#### Data to process
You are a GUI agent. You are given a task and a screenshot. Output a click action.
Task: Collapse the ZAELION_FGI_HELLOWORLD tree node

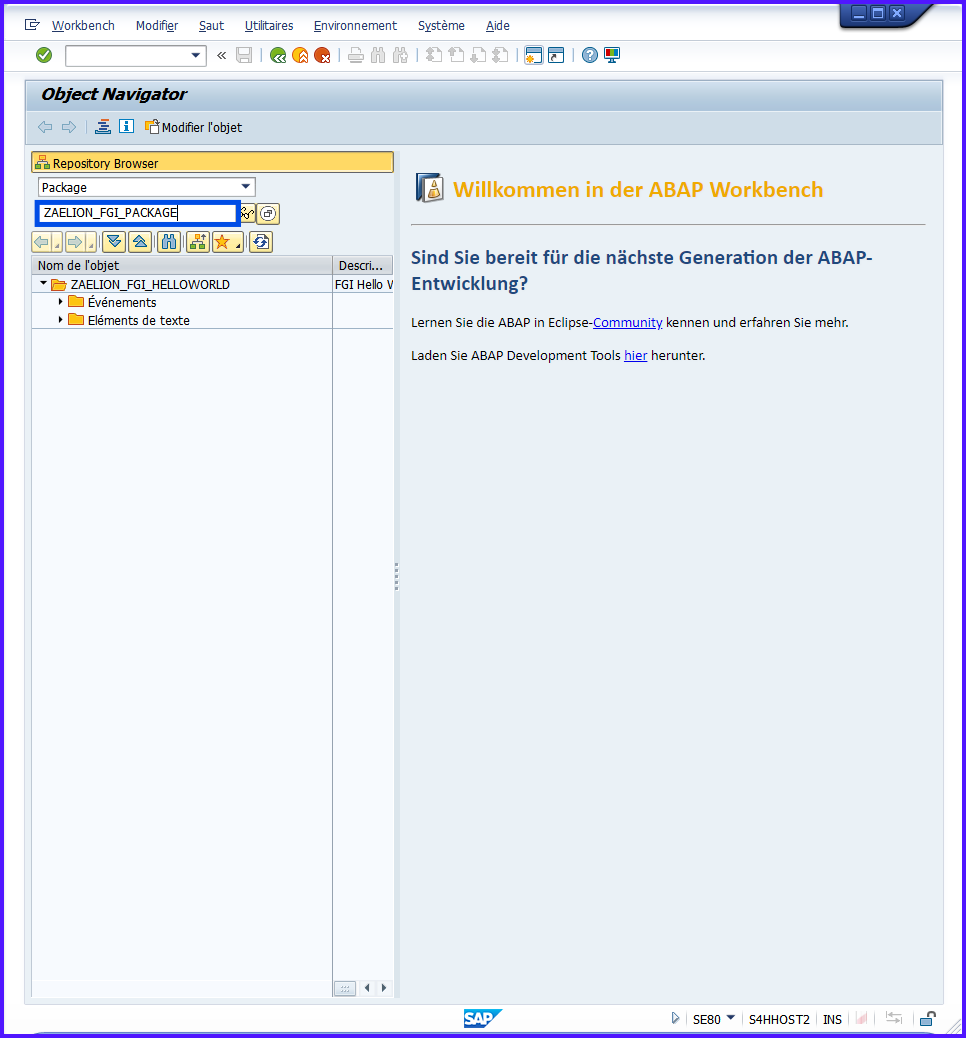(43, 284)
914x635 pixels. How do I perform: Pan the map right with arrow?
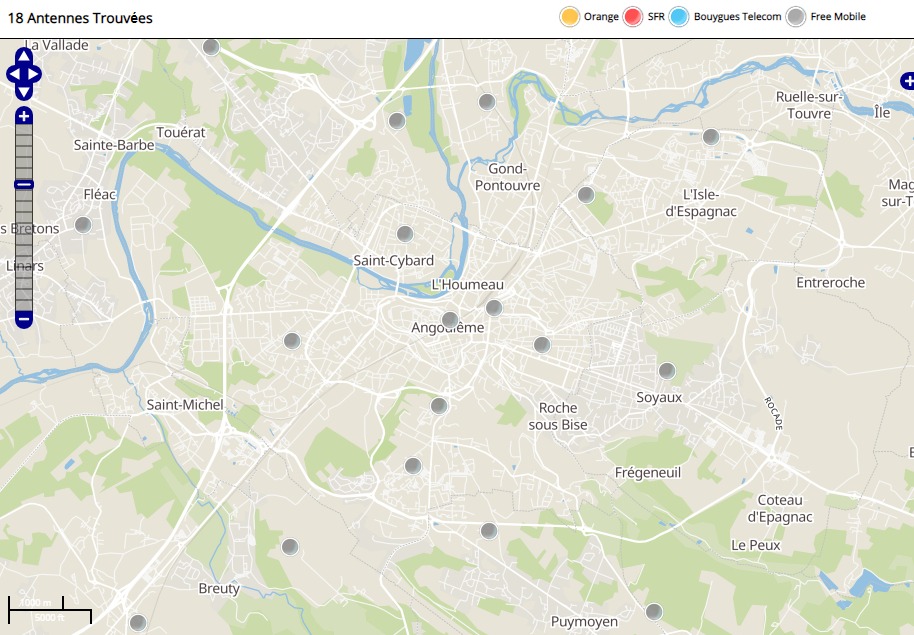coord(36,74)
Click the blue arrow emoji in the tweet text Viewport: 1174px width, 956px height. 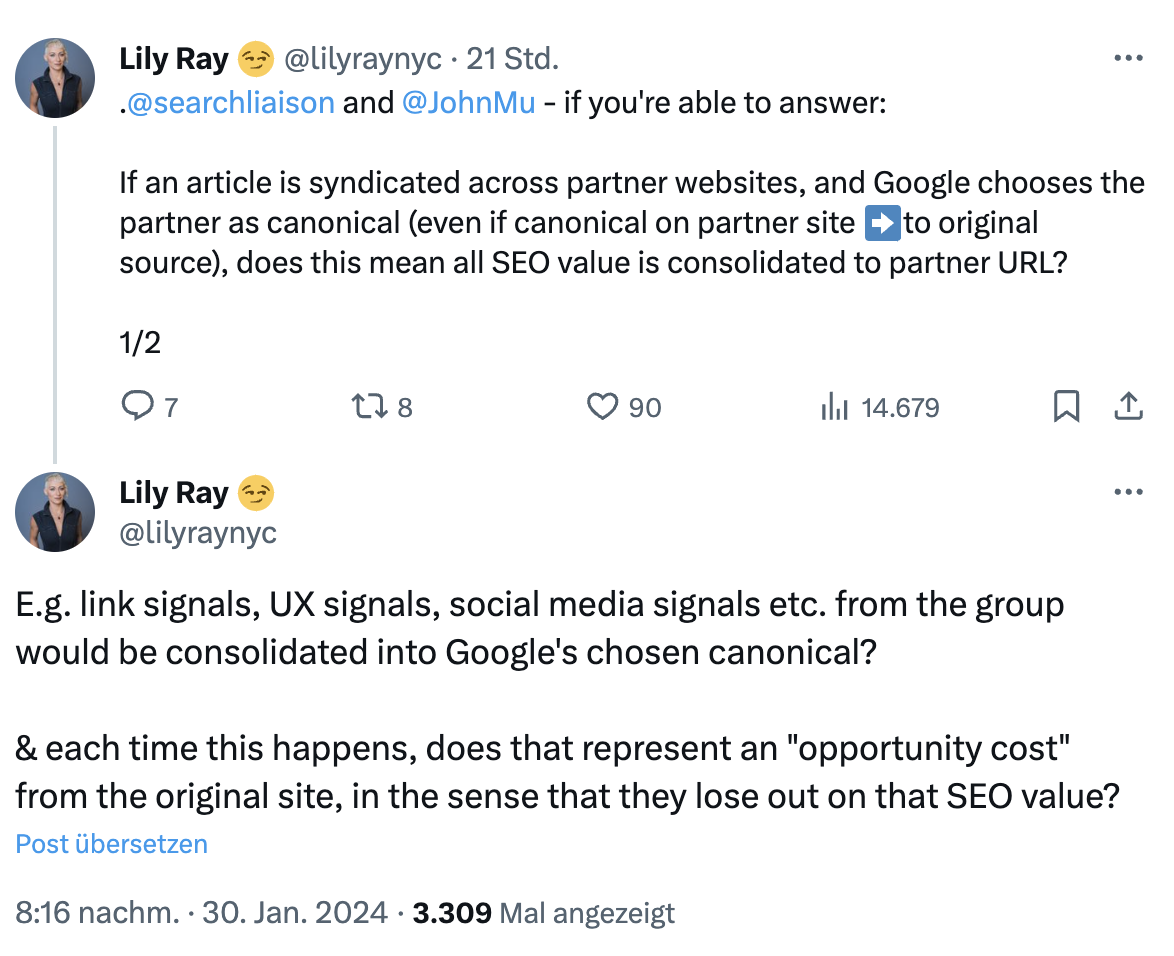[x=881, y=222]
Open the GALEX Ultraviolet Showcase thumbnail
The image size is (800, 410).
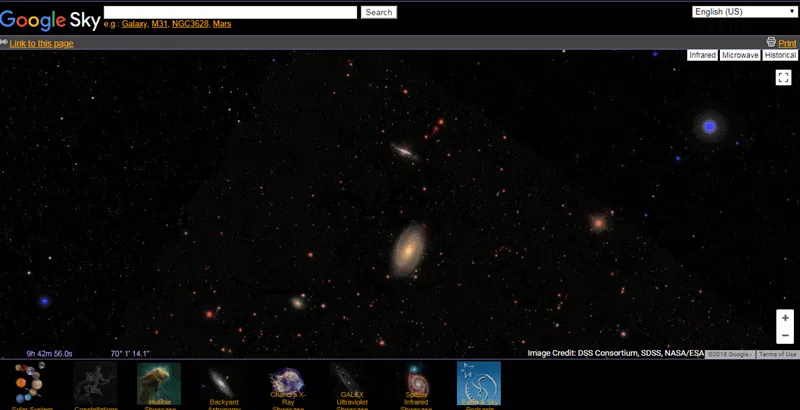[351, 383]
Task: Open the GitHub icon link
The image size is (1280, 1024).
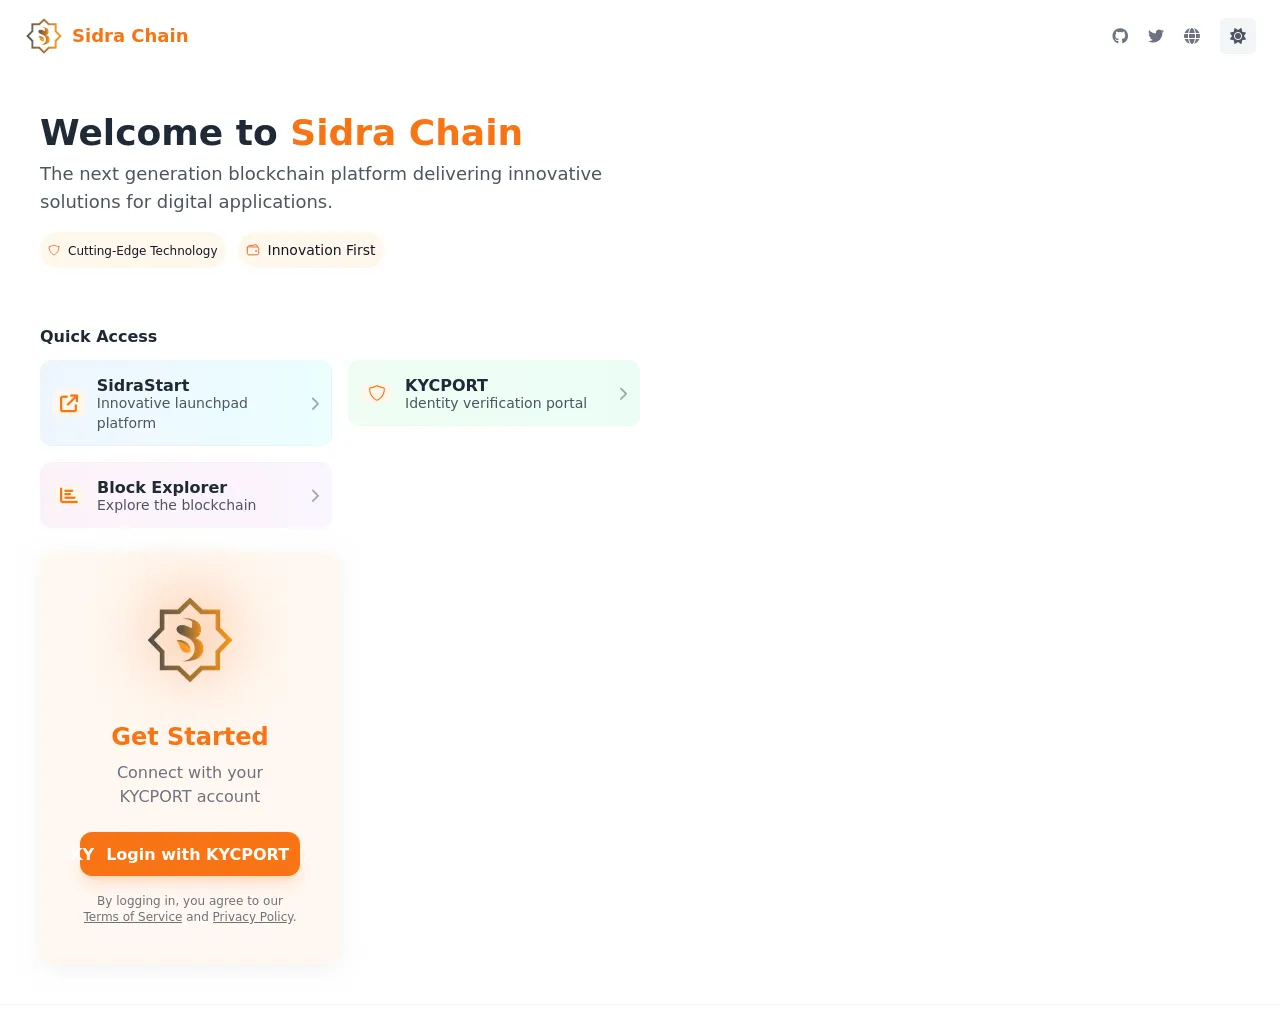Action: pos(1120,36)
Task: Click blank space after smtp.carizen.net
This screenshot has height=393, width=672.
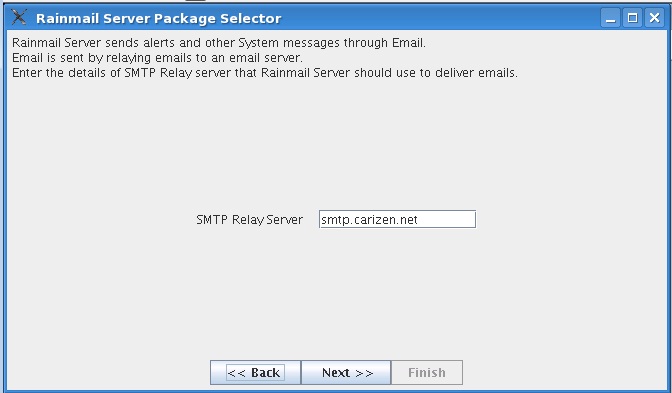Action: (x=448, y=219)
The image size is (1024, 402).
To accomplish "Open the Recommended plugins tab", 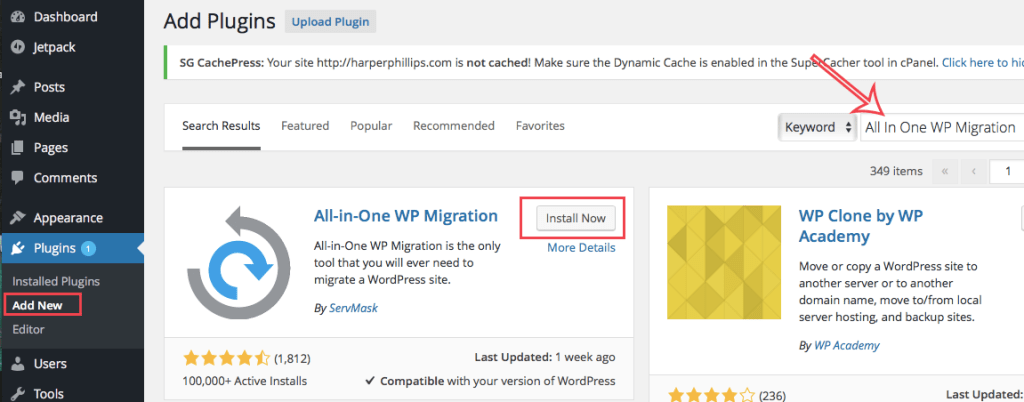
########
§ **Exercise aim**
Copy exactly the lines from the one containing "The image size is (1280, 1024)." through the final line of the records above, both included, and leave out any pictures.

§ **Output for this exercise**
The image size is (1280, 1024).
Action: pos(1120,36)
Task: Click blank space after smtp.carizen.net
This screenshot has height=393, width=672.
Action: (x=448, y=219)
The image size is (1024, 402).
To accomplish "Open the Recommended plugins tab", 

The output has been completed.